## [WORK TO BE COMPLETED]
Reproduce exactly, from the data that follows, the line with "Given: Click the map locate-me target icon", the line with "Viewport: 823px width, 500px height.", and every line that lies between them.

## [INPUT]
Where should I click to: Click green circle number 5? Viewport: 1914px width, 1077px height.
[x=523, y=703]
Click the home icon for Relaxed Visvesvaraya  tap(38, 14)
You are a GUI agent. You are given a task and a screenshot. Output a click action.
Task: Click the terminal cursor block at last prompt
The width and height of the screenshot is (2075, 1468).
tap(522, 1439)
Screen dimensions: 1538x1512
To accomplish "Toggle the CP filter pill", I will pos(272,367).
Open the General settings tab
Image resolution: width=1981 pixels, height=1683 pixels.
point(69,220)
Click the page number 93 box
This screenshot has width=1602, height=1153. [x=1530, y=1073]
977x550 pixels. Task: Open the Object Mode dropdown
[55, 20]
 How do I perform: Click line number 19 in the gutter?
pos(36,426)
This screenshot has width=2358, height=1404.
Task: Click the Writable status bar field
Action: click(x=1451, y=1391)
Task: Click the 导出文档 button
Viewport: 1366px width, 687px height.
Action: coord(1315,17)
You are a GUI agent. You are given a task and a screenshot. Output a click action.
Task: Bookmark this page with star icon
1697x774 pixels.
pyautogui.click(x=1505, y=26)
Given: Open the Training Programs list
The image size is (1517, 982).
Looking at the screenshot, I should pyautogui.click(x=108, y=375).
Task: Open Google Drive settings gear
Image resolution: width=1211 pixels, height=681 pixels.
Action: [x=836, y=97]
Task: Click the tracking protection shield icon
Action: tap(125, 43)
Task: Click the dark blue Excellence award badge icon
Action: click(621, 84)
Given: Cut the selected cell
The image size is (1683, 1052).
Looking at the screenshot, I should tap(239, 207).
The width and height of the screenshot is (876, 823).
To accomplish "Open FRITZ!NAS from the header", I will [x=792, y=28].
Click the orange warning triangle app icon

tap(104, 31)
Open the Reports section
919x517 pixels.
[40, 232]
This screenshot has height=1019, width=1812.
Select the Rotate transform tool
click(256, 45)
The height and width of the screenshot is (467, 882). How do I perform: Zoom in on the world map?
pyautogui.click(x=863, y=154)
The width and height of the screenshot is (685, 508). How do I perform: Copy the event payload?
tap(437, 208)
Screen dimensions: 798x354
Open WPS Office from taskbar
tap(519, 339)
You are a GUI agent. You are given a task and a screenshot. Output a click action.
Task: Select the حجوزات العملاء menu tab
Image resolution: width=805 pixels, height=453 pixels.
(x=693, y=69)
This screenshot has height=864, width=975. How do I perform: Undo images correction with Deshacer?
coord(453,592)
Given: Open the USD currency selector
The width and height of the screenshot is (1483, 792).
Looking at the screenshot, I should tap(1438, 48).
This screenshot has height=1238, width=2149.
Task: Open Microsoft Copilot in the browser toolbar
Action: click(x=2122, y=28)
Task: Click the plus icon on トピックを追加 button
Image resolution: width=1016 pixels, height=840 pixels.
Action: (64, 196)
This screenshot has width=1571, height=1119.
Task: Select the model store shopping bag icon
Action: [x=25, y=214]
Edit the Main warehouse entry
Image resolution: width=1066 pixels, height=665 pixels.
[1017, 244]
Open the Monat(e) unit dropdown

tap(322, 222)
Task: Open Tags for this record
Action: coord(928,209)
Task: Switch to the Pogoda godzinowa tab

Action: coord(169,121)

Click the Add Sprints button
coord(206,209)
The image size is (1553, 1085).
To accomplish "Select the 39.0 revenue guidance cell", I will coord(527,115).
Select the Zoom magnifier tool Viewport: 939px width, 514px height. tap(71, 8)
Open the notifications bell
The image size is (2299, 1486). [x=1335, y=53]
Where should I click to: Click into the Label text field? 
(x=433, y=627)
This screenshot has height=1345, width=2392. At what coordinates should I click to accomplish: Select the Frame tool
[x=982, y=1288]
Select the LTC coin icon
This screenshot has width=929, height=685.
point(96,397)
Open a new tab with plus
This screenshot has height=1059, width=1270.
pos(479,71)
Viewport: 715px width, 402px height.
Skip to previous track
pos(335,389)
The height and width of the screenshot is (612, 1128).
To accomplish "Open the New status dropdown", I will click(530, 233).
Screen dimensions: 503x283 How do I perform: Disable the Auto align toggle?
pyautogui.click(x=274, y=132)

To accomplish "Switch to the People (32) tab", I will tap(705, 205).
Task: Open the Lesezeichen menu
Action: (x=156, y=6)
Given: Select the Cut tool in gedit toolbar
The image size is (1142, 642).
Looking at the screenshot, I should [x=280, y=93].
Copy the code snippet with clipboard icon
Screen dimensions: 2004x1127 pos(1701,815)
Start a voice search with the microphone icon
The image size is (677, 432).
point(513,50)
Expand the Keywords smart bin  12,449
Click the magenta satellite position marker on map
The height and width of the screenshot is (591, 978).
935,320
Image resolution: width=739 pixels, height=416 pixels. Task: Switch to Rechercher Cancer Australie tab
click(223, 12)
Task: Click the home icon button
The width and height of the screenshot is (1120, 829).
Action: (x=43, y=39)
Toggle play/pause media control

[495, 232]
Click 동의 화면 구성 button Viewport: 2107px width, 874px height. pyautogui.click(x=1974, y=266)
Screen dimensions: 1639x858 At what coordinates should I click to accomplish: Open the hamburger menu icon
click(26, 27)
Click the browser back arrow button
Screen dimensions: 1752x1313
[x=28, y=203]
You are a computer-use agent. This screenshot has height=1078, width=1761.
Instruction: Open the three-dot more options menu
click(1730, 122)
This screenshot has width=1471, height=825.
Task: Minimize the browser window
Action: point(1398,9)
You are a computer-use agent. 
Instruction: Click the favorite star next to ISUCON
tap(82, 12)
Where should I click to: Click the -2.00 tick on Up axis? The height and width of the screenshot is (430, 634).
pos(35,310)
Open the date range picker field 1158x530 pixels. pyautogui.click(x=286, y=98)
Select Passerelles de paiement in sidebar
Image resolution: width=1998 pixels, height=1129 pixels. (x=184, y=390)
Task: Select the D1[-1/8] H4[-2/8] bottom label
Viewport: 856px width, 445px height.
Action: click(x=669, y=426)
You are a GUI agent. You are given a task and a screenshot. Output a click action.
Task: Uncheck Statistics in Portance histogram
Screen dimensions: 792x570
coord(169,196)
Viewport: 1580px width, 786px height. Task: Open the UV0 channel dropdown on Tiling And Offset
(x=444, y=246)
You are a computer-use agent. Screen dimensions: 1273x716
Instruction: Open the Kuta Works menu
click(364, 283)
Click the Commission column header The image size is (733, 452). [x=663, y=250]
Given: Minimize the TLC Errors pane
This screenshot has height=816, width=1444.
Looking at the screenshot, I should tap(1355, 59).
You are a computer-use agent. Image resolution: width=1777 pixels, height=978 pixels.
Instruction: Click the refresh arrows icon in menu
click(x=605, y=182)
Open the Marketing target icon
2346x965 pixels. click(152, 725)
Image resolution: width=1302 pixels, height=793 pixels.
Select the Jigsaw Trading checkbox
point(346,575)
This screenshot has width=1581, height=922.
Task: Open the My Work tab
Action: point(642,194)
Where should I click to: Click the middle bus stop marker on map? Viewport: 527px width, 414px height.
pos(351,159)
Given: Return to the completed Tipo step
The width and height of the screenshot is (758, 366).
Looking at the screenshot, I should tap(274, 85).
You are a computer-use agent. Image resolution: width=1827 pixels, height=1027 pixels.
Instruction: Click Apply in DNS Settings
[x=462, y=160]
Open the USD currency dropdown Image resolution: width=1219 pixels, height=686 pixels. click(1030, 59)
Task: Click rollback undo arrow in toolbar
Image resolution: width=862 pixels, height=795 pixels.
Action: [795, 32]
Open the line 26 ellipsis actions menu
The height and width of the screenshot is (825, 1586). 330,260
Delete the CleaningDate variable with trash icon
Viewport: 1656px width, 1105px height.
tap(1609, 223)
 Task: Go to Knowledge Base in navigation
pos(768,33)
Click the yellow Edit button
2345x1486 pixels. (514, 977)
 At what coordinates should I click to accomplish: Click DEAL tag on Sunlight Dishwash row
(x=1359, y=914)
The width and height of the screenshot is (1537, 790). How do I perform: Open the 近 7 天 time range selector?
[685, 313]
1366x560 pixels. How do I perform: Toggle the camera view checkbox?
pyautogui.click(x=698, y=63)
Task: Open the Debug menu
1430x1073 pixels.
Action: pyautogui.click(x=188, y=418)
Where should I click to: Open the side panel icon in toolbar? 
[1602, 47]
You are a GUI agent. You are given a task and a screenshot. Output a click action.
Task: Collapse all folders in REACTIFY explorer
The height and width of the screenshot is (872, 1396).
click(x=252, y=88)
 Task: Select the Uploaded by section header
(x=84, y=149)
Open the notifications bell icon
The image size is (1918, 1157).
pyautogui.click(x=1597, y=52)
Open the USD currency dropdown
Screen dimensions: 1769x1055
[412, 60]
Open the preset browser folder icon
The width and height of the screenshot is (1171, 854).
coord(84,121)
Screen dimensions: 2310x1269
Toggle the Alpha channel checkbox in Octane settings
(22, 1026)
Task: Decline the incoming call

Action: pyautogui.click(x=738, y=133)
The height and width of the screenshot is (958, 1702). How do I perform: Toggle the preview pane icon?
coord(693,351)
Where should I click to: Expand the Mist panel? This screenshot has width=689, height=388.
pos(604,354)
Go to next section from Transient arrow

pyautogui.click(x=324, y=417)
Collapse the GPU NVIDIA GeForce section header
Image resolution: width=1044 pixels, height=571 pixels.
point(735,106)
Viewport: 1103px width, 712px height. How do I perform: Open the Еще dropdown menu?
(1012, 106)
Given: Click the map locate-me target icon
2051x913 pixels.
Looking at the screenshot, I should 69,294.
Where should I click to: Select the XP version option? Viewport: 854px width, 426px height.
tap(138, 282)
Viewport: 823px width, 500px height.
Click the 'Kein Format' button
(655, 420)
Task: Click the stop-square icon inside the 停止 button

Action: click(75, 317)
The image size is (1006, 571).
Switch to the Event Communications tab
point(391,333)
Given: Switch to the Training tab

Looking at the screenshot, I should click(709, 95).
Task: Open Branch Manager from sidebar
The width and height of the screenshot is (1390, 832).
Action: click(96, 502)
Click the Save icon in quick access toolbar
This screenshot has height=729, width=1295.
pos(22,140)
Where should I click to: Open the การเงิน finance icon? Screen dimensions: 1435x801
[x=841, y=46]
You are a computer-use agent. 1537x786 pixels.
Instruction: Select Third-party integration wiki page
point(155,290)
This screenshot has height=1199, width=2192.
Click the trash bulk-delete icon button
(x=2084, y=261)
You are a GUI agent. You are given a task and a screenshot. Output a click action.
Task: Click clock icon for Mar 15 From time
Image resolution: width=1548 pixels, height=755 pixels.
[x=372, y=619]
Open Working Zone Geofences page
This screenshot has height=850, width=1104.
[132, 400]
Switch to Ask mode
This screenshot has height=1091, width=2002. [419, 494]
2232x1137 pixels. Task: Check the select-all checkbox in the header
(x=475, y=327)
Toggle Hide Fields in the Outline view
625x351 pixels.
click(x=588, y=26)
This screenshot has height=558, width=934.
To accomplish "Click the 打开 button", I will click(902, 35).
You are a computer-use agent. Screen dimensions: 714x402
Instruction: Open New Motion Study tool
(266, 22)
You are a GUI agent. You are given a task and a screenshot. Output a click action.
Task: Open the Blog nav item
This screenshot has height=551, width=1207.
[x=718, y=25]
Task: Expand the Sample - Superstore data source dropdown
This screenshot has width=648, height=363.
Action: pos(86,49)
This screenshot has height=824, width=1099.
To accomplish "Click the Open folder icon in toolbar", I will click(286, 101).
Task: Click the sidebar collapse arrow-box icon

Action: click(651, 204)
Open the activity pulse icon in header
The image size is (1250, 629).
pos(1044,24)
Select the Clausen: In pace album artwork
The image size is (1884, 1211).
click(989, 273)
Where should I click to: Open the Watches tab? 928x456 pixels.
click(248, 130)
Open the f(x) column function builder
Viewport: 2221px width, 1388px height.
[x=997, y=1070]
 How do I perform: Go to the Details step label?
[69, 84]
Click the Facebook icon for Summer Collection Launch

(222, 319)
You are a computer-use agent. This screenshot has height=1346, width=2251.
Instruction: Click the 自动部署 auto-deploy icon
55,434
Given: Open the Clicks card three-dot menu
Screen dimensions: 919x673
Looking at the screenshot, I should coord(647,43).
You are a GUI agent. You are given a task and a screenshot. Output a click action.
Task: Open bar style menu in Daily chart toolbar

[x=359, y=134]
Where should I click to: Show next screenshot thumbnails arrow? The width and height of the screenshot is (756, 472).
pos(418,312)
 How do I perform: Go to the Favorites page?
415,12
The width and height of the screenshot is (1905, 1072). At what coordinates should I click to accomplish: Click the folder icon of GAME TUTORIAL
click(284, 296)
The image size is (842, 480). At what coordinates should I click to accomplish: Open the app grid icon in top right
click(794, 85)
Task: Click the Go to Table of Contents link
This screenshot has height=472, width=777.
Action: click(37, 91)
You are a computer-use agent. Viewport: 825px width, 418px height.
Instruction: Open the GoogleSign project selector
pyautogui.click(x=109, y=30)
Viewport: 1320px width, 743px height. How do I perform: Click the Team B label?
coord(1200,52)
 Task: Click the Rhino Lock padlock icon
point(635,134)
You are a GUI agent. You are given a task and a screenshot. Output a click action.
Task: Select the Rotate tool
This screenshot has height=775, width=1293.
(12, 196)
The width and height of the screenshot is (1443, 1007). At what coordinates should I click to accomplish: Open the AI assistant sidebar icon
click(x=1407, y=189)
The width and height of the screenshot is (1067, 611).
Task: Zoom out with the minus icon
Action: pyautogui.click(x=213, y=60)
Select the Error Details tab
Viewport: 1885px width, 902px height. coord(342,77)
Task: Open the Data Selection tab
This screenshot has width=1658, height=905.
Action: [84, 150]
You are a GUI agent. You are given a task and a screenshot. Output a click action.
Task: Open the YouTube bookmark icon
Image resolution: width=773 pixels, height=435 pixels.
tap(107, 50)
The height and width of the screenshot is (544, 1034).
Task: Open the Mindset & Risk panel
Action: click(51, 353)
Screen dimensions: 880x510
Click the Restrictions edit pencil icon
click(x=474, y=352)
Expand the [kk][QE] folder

## [SOLUTION]
Given: Click the map locate-me target icon
2051x913 pixels.
Looking at the screenshot, I should 69,294.
Where should I click to: Select the XP version option? Viewport: 854px width, 426px height.
tap(138, 282)
Viewport: 823px width, 500px height.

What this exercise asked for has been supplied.